Saved entries:
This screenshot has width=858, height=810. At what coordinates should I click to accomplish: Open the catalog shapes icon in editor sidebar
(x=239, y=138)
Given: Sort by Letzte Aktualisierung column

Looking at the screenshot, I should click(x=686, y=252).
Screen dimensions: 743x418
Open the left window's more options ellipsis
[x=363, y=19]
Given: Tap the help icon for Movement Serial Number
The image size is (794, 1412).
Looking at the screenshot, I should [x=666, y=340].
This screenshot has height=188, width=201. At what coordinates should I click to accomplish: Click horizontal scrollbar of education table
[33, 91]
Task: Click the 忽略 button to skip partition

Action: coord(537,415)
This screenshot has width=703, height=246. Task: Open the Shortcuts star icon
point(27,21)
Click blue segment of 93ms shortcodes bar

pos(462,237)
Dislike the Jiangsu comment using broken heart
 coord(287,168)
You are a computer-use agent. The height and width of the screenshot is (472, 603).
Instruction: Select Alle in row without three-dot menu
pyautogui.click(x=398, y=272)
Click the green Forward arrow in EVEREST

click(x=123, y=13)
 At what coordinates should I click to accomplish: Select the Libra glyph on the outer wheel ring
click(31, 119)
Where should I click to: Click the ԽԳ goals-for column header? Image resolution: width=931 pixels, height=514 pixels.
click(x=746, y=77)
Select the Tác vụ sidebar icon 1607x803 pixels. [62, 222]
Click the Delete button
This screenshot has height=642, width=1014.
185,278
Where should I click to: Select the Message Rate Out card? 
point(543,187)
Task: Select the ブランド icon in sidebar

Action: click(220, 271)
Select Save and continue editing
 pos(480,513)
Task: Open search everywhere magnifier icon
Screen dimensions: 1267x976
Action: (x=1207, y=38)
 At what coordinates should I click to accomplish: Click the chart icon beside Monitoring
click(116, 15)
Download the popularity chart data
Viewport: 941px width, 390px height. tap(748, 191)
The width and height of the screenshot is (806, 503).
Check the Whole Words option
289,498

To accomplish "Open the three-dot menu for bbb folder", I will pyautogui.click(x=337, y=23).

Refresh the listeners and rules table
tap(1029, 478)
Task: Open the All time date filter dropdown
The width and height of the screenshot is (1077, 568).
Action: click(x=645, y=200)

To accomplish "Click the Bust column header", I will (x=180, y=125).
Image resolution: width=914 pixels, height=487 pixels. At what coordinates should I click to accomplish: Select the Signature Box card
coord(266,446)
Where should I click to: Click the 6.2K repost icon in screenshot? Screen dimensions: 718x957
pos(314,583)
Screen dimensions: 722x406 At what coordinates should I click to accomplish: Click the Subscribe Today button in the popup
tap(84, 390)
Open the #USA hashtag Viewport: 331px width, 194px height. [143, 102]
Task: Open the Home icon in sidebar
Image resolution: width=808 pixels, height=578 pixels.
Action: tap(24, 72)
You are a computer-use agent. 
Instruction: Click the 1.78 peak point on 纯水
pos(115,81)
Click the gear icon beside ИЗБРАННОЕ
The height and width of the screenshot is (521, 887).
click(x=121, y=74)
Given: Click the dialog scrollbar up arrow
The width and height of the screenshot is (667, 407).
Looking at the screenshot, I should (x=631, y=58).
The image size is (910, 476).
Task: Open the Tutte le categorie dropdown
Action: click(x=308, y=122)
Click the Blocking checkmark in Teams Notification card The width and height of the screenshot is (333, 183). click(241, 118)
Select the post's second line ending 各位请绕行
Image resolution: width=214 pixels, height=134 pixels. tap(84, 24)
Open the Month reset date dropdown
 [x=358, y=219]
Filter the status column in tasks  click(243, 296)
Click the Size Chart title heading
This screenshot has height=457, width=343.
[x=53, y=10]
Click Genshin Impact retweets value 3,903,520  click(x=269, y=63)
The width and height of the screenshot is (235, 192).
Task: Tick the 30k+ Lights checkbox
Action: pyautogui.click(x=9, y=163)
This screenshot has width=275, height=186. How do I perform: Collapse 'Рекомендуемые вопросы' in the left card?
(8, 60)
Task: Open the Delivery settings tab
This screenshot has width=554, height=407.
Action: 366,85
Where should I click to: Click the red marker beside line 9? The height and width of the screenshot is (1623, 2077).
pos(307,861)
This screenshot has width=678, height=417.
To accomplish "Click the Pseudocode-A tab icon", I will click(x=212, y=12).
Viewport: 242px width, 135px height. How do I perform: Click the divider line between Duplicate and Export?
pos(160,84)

- **WHAT IS BEING ASKED**: Every single line in the records above must be written out exactly.

- **THE COMPLETED TASK**:
This screenshot has width=858, height=810. At what coordinates should I click to accomplish: Open the catalog shapes icon in editor sidebar
(x=239, y=138)
Given: Sort by Letzte Aktualisierung column

Looking at the screenshot, I should click(x=686, y=252).
Screen dimensions: 743x418
Open the left window's more options ellipsis
[x=363, y=19]
Given: Tap the help icon for Movement Serial Number
The image size is (794, 1412).
Looking at the screenshot, I should [x=666, y=340].
This screenshot has height=188, width=201. At what coordinates should I click to accomplish: Click horizontal scrollbar of education table
[33, 91]
Task: Click the 忽略 button to skip partition

Action: coord(537,415)
This screenshot has width=703, height=246. Task: Open the Shortcuts star icon
point(27,21)
Click blue segment of 93ms shortcodes bar

pos(462,237)
Dislike the Jiangsu comment using broken heart
 coord(287,168)
You are a computer-use agent. The height and width of the screenshot is (472, 603).
Instruction: Select Alle in row without three-dot menu
pyautogui.click(x=398, y=272)
Click the green Forward arrow in EVEREST

click(x=123, y=13)
 At what coordinates should I click to accomplish: Select the Libra glyph on the outer wheel ring
click(31, 119)
Where should I click to: Click the ԽԳ goals-for column header? Image resolution: width=931 pixels, height=514 pixels.
click(x=746, y=77)
Select the Tác vụ sidebar icon 1607x803 pixels. [62, 222]
Click the Delete button
This screenshot has height=642, width=1014.
185,278
Where should I click to: Select the Message Rate Out card? 
point(543,187)
Task: Select the ブランド icon in sidebar

Action: click(220, 271)
Select Save and continue editing
 pos(480,513)
Task: Open search everywhere magnifier icon
Screen dimensions: 1267x976
Action: (x=1207, y=38)
 At what coordinates should I click to accomplish: Click the chart icon beside Monitoring
click(116, 15)
Download the popularity chart data
Viewport: 941px width, 390px height. tap(748, 191)
The width and height of the screenshot is (806, 503).
Check the Whole Words option
289,498

To accomplish "Open the three-dot menu for bbb folder", I will pyautogui.click(x=337, y=23).

Refresh the listeners and rules table
tap(1029, 478)
Task: Open the All time date filter dropdown
The width and height of the screenshot is (1077, 568).
Action: click(x=645, y=200)

To accomplish "Click the Bust column header", I will (x=180, y=125).
Image resolution: width=914 pixels, height=487 pixels. At what coordinates should I click to accomplish: Select the Signature Box card
coord(266,446)
Where should I click to: Click the 6.2K repost icon in screenshot? Screen dimensions: 718x957
pos(314,583)
Screen dimensions: 722x406 At what coordinates should I click to accomplish: Click the Subscribe Today button in the popup
tap(84, 390)
Open the #USA hashtag Viewport: 331px width, 194px height. [143, 102]
Task: Open the Home icon in sidebar
Image resolution: width=808 pixels, height=578 pixels.
Action: tap(24, 72)
You are a computer-use agent. 
Instruction: Click the 1.78 peak point on 纯水
pos(115,81)
Click the gear icon beside ИЗБРАННОЕ
The height and width of the screenshot is (521, 887).
click(x=121, y=74)
Given: Click the dialog scrollbar up arrow
The width and height of the screenshot is (667, 407).
Looking at the screenshot, I should (x=631, y=58).
The image size is (910, 476).
Task: Open the Tutte le categorie dropdown
Action: click(x=308, y=122)
Click the Blocking checkmark in Teams Notification card The width and height of the screenshot is (333, 183). click(241, 118)
Select the post's second line ending 各位请绕行
Image resolution: width=214 pixels, height=134 pixels. tap(84, 24)
Open the Month reset date dropdown
 [x=358, y=219]
Filter the status column in tasks  click(243, 296)
Click the Size Chart title heading
This screenshot has height=457, width=343.
[x=53, y=10]
Click Genshin Impact retweets value 3,903,520  click(x=269, y=63)
The width and height of the screenshot is (235, 192).
Task: Tick the 30k+ Lights checkbox
Action: pyautogui.click(x=9, y=163)
This screenshot has width=275, height=186. How do I perform: Collapse 'Рекомендуемые вопросы' in the left card?
(8, 60)
Task: Open the Delivery settings tab
This screenshot has width=554, height=407.
Action: 366,85
Where should I click to: Click the red marker beside line 9? The height and width of the screenshot is (1623, 2077).
pos(307,861)
This screenshot has width=678, height=417.
To accomplish "Click the Pseudocode-A tab icon", I will click(x=212, y=12).
Viewport: 242px width, 135px height. How do I perform: Click the divider line between Duplicate and Export?
pos(160,84)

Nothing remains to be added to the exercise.